A Response to Injections for Back Pain Study by Dr. Jonathan Simhaee of the Center for Pain Management

A recent study regarding epidural steroid injections was published in the Annals of Internal Medicine in which the researchers, whose primary specialties were not immediately disclosed, performed a systematic review and meta-analysis of epidural corticosteroid injections for radiculopathy and spinal stenosis. The New York Times and U.S. news writers then concluded, “Steroid shots are no better for back pain than a placebo.

From a pain management perspective, I believe it is important to decipher the recent study to see if it has legs to stand on. Let’s go through the abstract of this study, as published:

Background: Use of epidural corticosteroid injections is increasing.

Purpose: To review evidence on the benefits and harms of epidural corticosteroid injections in adults with radicular low back pain or spinal stenosis of any duration.

Data Sources: Ovid MEDLINE (through May 2015), Cochrane Central Register of Controlled Trials, Cochrane Database of Systematic Reviews, prior systematic reviews, and reference lists.

Study Selection: Randomized trials of epidural corticosteroid injections versus placebo interventions, or that compared epidural injection techniques, corticosteroids, or doses.
Limitations: The review was restricted to English-language studies. Some meta-analyses were based on small numbers of trials (particularly for spinal stenosis), and most trials had methodological shortcomings.

Conclusion: Epidural corticosteroid injections for radiculopathy were associated with immediate reductions in pain and function. However, benefits were small and not sustained, and there was no effect on long-term surgery risk. Limited evidence suggested no effectiveness for spinal stenosis.

From a pain management perspective, I find many limitations regarding this study which may skew the results and thereby, the conclusions. What were the treatment paradigms? What about the inclusion criteria? Who reviewed the MRI findings? (assuming all patients had them). And who did the injections? Why is the number of patients so small?! These are all important questions. Suffice it to say, if a non-optimal patient population is selected for an injection in a study, the results may not be favorable.

Adding insult to injury, the lead author charges, as per the New York Times article, “there was probably some financial motivation for continuing to use the procedure despite the lack of evidence for its effectiveness.” From here, I infer that physicians may be doing these injections because they get paid well. Let’s get to the facts… Medicare pays physicians $82 (before taxes) for an epidural steroid injection, in some states. I’ll let the readers decide if this would qualify as a financial incentive!

Further, are we all expected to jump on the bandwagon saying “injections don’t work” based on studies of pooled data in which even the study authors acknowledge most of the trials had methodological shortcomings and some were based on small numbers of patients?!

As a matter of fact, there are many double blind, controlled studies demonstrating the efficacy of steroid therapies for spinal and radicular pain. It is one of the reasons that board certified specialists look to these injections as one of many treatment modalities. Moreover, these injections are very minimally invasive when compared with surgical intervention and do offer relief from pain for the majority of patients.

This being said, I don’t think many specialists would expect epidural steroid injections alone to have a significant long-term impact for lumbar radiculopathy, as the natural history of this condition is one of expected improvement over the course of a year. However, what these studies DO show is short-term improvement in pain; improvement that is SUPERIOR to placebo.

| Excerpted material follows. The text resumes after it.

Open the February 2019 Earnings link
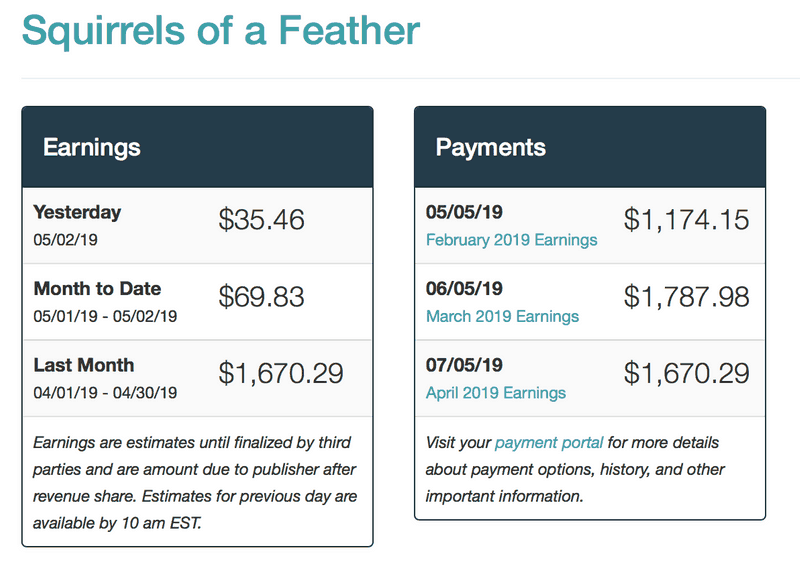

By the way, please do not underestimate the power of the placebo when it comes to epidural injections. The sheer volume of an anesthetic or even normal saline can, by itself, provide some subjective relief when placed in a supposed area of inflammation.

As with any study, the time frame of analysis is important. If one evaluates outcome at one year, then the epidural steroid injections may not prove more helpful than placebo. Essentially, however, NO TREATMENT may prove more helpful than placebo, at one year. Why? Again, the long-term outcome is usually very good regardless.

Consider instead the evaluation of patients who are in severe pain at one month or two months post injection. At that point in time, you may see the benefits that I see. And this is when we, as pain management specialists, have our “window of opportunity”.

I tell my patients all the time, “I am not willing to inject you simply to relieve you of your pain. On the contrary, the goal is that the injection will decrease your pain to a threshold in which you can participate fully in a formal physical therapy program, which is your best bet for full recovery and function moving forward.”

At the Center for Musculoskeletal Disorders, we offer a multidisciplinary approach for the care of our patients. We look at each patient as a single being and utilize a holistic approach for his/her eventual recovery. We perform an exhaustive history and thorough physical exam. We base our treatment approach on the subjective pain of the patient, the limitations put forth, goals and expectations.

Our patients are involved in the decision making process so that non-compliance is a non factor. Instead, we empower our patients. There are many different treatment options for pain and the right patient selection may certainly benefit from a combination of these treatment options, some of which may certainly involve epidural injections. At the Center for Musculoskeletal Disorders, our patients do well, with or without injections. That is our goal and we are proud of it!